What is expected
Rewrite the listing from the line that contains "The image size is (1628, 1017)." through the line that contains "coord(78,79)", changing "Summary" to "Overview" and leaving all else unchanged. Give only those lines.

Rows on where targets appear

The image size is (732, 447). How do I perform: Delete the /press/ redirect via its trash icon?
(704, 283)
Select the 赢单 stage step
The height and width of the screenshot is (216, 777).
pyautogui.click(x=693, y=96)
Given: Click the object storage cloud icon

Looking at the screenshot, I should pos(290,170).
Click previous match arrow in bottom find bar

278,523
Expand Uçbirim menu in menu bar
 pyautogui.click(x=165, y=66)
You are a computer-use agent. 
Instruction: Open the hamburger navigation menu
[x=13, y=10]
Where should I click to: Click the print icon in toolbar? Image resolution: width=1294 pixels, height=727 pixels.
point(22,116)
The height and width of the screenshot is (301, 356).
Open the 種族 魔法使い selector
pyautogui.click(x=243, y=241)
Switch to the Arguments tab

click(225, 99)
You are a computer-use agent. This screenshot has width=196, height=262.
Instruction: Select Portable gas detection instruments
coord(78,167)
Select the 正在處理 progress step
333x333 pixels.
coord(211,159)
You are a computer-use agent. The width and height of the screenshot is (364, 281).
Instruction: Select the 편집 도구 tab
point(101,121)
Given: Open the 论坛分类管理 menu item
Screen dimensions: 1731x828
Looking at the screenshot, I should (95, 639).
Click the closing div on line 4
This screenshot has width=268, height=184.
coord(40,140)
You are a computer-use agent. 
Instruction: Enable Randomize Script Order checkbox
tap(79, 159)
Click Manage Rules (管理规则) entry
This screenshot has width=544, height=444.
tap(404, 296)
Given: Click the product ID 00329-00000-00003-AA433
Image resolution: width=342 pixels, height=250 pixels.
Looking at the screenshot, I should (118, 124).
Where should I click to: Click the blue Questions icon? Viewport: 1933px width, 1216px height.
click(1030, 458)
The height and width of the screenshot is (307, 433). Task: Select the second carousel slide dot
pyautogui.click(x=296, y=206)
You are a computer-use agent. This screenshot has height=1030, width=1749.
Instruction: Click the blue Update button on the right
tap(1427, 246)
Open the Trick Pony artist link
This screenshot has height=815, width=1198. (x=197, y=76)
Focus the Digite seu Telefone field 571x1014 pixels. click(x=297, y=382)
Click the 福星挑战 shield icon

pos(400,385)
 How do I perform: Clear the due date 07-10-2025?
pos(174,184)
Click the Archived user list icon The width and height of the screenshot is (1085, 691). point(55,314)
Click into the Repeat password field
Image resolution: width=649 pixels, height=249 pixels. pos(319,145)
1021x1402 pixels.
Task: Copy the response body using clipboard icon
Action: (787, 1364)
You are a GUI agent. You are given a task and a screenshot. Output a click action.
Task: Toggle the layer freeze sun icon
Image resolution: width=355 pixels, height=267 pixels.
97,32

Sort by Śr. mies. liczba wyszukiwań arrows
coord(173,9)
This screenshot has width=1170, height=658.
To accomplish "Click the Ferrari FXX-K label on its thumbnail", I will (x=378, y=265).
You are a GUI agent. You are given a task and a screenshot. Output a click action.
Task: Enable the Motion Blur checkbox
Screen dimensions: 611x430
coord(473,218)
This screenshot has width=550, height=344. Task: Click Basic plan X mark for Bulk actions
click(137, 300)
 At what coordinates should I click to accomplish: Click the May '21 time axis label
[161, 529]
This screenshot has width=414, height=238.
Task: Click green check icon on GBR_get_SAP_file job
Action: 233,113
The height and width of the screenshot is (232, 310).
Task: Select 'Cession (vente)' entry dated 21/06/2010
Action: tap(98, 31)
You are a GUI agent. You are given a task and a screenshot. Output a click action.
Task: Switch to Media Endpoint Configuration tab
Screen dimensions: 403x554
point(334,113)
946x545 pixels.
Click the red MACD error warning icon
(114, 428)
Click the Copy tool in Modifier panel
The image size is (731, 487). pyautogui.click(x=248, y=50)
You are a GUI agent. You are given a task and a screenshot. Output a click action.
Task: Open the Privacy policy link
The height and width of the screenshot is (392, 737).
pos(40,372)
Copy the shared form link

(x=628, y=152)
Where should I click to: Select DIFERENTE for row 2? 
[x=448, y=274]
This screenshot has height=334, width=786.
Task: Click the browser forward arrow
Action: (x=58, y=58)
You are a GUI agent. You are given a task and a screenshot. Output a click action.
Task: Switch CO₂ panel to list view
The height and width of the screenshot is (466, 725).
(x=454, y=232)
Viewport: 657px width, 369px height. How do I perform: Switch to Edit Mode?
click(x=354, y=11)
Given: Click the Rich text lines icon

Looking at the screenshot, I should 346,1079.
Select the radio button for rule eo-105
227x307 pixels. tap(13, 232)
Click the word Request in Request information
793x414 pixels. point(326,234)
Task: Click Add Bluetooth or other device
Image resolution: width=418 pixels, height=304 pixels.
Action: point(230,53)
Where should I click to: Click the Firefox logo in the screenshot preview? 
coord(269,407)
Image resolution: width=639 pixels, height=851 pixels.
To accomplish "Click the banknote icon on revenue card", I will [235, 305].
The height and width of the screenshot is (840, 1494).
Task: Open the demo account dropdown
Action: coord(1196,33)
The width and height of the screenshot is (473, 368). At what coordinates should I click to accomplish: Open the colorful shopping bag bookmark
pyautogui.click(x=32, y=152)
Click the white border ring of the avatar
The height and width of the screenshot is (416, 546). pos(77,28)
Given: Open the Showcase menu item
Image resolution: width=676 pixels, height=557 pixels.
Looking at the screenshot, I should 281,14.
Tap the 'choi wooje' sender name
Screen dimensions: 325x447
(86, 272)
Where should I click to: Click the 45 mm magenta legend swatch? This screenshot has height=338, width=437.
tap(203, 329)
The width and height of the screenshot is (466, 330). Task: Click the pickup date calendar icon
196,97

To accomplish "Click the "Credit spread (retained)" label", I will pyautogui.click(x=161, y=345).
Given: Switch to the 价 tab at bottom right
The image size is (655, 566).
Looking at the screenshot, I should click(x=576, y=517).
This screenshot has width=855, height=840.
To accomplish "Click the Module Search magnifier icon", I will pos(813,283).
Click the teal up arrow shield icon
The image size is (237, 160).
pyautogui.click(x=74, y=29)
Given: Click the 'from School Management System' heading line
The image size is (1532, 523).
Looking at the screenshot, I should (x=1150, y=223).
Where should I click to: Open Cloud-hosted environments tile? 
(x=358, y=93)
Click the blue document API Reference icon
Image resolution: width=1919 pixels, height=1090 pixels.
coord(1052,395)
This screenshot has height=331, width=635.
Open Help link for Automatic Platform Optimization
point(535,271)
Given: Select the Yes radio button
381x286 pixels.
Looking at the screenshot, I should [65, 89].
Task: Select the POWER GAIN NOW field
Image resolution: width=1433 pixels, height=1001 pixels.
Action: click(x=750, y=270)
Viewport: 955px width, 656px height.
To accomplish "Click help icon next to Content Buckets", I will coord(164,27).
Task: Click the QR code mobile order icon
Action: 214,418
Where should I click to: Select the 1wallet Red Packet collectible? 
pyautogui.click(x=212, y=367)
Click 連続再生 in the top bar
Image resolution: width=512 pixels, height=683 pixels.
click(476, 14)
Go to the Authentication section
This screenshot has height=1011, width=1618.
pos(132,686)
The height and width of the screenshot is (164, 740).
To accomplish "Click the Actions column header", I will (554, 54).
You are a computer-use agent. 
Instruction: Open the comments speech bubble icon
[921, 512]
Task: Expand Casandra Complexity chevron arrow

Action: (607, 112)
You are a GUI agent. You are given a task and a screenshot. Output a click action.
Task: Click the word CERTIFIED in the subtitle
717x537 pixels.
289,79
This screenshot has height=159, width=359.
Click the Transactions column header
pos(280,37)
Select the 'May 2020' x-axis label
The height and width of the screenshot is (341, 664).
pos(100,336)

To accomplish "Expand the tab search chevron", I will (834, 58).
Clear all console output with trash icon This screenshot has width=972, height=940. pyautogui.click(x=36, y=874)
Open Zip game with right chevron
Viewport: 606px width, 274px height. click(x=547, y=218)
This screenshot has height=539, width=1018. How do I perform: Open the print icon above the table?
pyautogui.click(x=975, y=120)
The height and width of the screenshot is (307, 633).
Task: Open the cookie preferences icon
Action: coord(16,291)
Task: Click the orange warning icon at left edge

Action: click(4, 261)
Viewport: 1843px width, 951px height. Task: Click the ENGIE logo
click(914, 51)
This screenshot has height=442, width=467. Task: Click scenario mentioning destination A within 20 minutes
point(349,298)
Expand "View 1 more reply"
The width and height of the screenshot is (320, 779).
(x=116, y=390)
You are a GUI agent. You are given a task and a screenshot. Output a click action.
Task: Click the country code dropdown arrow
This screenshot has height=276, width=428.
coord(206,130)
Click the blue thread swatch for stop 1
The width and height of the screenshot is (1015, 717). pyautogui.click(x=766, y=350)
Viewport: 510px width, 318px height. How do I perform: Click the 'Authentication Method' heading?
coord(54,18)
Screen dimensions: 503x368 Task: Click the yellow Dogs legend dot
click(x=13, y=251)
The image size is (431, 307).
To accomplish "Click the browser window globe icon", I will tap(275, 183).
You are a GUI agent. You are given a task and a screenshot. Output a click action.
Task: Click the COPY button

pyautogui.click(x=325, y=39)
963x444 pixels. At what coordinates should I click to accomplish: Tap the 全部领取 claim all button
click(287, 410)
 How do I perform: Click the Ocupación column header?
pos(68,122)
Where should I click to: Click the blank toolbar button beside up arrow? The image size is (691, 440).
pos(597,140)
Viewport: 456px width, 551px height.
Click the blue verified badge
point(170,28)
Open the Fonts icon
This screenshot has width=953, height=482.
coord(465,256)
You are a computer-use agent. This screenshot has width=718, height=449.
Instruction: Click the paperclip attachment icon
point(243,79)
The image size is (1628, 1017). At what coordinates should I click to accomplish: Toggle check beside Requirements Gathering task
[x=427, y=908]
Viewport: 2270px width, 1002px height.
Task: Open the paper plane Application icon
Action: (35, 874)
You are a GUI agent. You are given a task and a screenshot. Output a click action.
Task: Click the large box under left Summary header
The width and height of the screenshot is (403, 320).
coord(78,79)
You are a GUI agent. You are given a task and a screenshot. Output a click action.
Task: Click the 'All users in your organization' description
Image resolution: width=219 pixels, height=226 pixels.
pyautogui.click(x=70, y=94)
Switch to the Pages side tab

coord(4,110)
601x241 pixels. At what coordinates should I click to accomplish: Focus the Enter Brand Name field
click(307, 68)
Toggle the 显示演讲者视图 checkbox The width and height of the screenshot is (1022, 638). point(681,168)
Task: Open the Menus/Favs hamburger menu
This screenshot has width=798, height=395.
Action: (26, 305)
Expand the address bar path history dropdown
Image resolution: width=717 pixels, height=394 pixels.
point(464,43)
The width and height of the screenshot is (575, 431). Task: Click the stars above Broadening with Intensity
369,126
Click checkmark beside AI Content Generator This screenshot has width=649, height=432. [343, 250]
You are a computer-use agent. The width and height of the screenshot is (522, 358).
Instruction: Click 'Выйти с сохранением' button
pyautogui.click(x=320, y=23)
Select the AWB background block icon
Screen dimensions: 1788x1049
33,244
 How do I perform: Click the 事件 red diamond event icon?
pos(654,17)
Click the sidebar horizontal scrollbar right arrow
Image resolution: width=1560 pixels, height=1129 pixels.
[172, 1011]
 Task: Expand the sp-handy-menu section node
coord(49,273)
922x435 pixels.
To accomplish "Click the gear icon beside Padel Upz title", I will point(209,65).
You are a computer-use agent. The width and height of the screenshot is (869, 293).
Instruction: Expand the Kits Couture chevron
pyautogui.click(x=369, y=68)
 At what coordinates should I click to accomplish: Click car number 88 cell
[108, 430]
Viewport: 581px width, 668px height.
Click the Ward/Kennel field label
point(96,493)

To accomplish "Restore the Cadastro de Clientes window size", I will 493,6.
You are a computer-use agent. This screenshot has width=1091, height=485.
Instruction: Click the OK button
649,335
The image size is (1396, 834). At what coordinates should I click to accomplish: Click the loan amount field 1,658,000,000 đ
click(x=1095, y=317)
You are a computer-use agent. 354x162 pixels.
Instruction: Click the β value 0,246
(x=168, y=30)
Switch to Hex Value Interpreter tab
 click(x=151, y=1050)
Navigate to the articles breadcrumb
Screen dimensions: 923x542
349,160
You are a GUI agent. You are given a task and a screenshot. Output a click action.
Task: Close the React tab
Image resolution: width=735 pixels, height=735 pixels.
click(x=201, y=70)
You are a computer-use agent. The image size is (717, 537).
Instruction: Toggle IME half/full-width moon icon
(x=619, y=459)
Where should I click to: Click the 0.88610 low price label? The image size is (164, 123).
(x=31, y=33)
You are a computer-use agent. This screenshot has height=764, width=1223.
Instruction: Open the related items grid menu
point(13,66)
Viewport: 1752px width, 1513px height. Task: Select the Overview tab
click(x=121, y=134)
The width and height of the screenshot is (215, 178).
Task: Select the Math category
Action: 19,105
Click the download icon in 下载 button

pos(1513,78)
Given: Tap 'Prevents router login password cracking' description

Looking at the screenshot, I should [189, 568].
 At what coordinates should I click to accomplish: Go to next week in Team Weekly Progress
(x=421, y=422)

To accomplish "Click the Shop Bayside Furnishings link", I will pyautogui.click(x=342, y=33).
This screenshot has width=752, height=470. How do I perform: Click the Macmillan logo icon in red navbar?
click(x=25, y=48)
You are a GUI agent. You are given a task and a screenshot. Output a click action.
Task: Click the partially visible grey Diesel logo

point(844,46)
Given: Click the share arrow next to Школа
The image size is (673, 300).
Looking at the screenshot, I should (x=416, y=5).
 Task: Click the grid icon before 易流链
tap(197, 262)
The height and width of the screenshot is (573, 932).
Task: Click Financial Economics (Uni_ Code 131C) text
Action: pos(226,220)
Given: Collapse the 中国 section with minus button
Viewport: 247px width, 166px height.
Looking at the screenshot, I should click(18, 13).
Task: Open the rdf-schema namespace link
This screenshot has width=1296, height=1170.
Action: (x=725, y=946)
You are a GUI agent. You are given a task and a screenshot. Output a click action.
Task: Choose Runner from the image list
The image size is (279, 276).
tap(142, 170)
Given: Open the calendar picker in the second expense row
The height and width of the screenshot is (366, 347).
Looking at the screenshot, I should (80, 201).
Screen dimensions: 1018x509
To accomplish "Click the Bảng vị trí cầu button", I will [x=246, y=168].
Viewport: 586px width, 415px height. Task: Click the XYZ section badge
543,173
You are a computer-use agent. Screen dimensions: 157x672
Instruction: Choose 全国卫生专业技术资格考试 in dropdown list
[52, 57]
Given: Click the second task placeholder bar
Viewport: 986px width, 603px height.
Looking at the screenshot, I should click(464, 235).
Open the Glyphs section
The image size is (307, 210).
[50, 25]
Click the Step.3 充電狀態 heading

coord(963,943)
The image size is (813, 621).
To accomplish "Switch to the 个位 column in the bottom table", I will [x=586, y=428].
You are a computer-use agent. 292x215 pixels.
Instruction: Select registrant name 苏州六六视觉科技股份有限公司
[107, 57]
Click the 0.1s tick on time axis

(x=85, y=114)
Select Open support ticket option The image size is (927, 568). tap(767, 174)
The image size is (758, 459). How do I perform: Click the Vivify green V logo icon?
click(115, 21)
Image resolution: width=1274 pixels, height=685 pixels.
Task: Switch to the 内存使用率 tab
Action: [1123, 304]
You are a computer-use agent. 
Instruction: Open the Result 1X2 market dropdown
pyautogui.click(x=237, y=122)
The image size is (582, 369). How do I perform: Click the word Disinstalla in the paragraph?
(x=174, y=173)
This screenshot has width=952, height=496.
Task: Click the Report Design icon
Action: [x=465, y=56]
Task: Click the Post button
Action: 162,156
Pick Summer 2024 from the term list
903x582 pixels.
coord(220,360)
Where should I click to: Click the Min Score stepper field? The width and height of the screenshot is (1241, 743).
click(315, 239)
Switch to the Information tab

Response below
The image size is (1628, 1017). At what coordinates should I click to accomplish: Toggle check beside Requirements Gathering task
[x=427, y=908]
Viewport: 2270px width, 1002px height.
Task: Open the paper plane Application icon
Action: (35, 874)
You are a GUI agent. You are given a task and a screenshot. Output a click action.
Task: Click the large box under left Overview header
The width and height of the screenshot is (403, 320).
coord(78,79)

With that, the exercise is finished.